DNA Transposons favour de novo transcript emergence through enrichment of transcription factor binding motifs.
Marie Kristin LebherzBertrand FouksJulian SchmidtErich Bornberg-BauerAnna GrandchampPublished in: Genome biology and evolution (2024)
De novo genes emerge from non-coding regions of genomes via succession of mutations. Among others, such mutations activate transcription and create a new open reading frame (ORF). Although the mechanisms underlying ORF emergence are well documented, relatively little is known about the mechanisms enabling new transcription events. Yet, in many species a continuum between absent and very prominent transcription has been reported for essentially all regions of the genome.

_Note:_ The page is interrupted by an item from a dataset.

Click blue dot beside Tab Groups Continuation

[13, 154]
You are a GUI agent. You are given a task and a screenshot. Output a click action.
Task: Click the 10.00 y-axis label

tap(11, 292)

In this study we searched for de novo transcripts by using newly assembled genomes and transcriptomes of seven inbred lines of Drosophila melanogaster, originating from six European and one African population. This setup allowed us to detect sample specific de novo transcripts, and compare them to their homologous non-transcribed regions in other samples, as well as genic and intergenic control sequences. We studied the association with transposable elements and the enrichment of transcription factor motifs upstream of de novo emerged transcripts and compared them with regulatory elements. We found that de novo transcripts overlap with TEs more often than expected by chance. The emergence of new transcripts correlates with regions of high GC content and TE expression. Moreover, upstream regions of de novo transcripts are highly enriched with regulatory motifs. Such motifs are more enriched in new transcripts overlapping with TEs, particularly DNA TEs, and are more conserved upstream de novo transcripts than upstream their 'non-transcribed homologs'. Overall, our study demonstrates that TE insertion is important for transcript emergence, partly by introducing new regulatory motifs from DNA TE families.